ONB : Quels secteurs utilisent la solution que vous présentez?

Picot : Nous concevons une plateforme qui peut être dirigée vers tous les types d’application et servir dans toute application verticale. Nous sommes toujours en pleine croissance cependant et nous visons surtout jusqu’ici trois secteurs : la construction automobile, la transformation des aliments et l’exploitation minière et la transformation des métaux.

ONB : Vous étiez présent l’an dernier lorsque ONB a annoncé la conclusion d’un partenariat avec GE Canada. Où en est votre relation avec GE

Picot : La relation en est encore aux premiers stades. Lorsque vous travaillez avec de grandes sociétés comme GE, Dell, Siemens et Cisco, vous vous rendez compte qu’il s’agit de relations à long terme qui se développent avec le temps. Nous continuons à développer notre solution et nous les maintenons informés de ce développement. En même temps, nous en apprenons davantage sur leurs activités et leurs produits d’IdO et nous en arriverons à une convergence, en plus de trouver des moyens d’améliorer la collaboration.

ONB : Pouvez-vous décrire les avantages de faire des affaires depuis le Nouveau-Brunswick, surtout en lien avec l’IdO

Picot : Le premier avantage est la qualité de vie. Je suis né et j’ai grandi au Nouveau-Brunswick, et je n’ai jamais songé à partir. J’aime vivre ici et j’ai une carrière enrichissante en TI.

Du point de vue des affaires, le Nouveau-Brunswick offre un avantage unique dans le milieu émergent d’IdO industriel. Notre communauté de TI est solide et innovatrice. Elle a été mise en place au cours des 20 à 25 dernières années, mais nous avons aussi un énorme héritage et un savoir-faire en lien avec les industries des ressources et de la fabrication. L’IdO industriel consiste à réunir ces deux mondes afin d’améliorer l’efficience d’un procédé ou d’une opération, et peut-être même révolutionner ce procédé ou cette opération. Il s’agit de la convergence de la technologie opérationnelle (TO) et de la TI. Par exemple, les fabricants se servent du logiciel Eigen pour optimiser l’utilisation des ressources et des matières premières. De cette façon, ils peuvent réduire le gaspillage et les déchets du procédé de production, par le recours à un contrôle de la qualité automatisé. Nous tirons parti des connaissances et du savoir-faire dont nous disposons pour concevoir des solutions novatrices qui sont exportables et qui ont une influence sur la scène mondiale.

OONB : Avant de vous joindre à Eigen, vous avez travaillé avec d’autres jeunes entreprises techniques du Nouveau-Brunswick qui ont connu du succès, notamment Radian6. Quels conseils donneriez-vous aux fondateurs d’entreprises et aux entrepreneurs potentiels?

Picot : Ne vous entichez pas de vos solutions. Faites preuve de patience et tentez de déterminer le problème de même que les inconvénients réels du client.

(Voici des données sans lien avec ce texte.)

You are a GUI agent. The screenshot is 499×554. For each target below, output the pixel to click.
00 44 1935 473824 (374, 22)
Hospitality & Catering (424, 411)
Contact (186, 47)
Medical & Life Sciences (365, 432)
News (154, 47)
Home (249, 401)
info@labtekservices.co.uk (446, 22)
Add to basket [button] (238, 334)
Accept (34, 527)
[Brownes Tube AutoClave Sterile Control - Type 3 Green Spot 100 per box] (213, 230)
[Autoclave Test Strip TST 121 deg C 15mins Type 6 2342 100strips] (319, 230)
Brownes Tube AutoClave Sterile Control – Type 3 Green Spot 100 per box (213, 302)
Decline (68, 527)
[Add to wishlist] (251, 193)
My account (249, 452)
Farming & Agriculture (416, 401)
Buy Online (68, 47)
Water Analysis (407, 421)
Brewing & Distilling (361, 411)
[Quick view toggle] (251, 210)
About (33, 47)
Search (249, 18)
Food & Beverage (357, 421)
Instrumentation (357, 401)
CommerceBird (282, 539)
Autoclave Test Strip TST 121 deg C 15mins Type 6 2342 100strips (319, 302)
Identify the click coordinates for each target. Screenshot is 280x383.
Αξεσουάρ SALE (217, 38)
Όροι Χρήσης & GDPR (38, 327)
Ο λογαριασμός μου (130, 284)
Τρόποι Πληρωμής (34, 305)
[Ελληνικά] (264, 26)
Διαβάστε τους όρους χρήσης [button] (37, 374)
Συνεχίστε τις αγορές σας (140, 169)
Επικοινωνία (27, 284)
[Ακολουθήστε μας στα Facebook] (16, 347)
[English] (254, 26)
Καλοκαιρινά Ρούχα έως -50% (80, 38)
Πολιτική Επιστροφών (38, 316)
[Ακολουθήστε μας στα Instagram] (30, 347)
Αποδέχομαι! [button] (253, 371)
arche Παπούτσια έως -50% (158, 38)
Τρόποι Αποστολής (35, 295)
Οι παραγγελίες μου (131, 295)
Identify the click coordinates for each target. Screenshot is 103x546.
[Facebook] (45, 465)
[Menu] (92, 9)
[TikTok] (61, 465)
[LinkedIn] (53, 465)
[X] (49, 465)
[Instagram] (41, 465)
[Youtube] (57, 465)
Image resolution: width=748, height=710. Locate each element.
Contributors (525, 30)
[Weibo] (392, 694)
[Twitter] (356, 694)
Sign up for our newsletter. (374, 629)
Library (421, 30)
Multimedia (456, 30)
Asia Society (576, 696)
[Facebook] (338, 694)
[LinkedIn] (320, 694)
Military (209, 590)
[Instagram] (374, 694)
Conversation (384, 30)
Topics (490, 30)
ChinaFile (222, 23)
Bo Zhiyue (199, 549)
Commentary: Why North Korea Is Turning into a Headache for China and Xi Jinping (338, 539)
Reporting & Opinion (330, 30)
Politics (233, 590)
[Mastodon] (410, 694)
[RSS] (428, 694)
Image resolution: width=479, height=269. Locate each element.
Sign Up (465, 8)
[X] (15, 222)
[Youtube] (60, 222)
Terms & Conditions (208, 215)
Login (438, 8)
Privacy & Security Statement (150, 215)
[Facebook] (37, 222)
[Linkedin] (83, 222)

Parmi les choses intéressantes que je fais, j’entre dans le feu de l’action. En effet, je mets un casque de protection et des chaussures à embout d’acier, puis je me promène dans l’usine, je parle aux opérateurs et j’apprends ainsi ce qui se passe au cœur de l’entreprise, où se trouvent les employés et les machines. J’ai ainsi l’heure juste. Le milieu du développement de logiciels respecte des concepts comme « mobile en premier » ou « API-first » afin d’accorder la priorité à la conception. Les membres d’Eigen doivent constamment prioriser « l’usine » au cœur de nos activités de conception. Il s’agit de bien comprendre le problème avant de s’aventurer trop loin dans les étapes du développement d’une solution.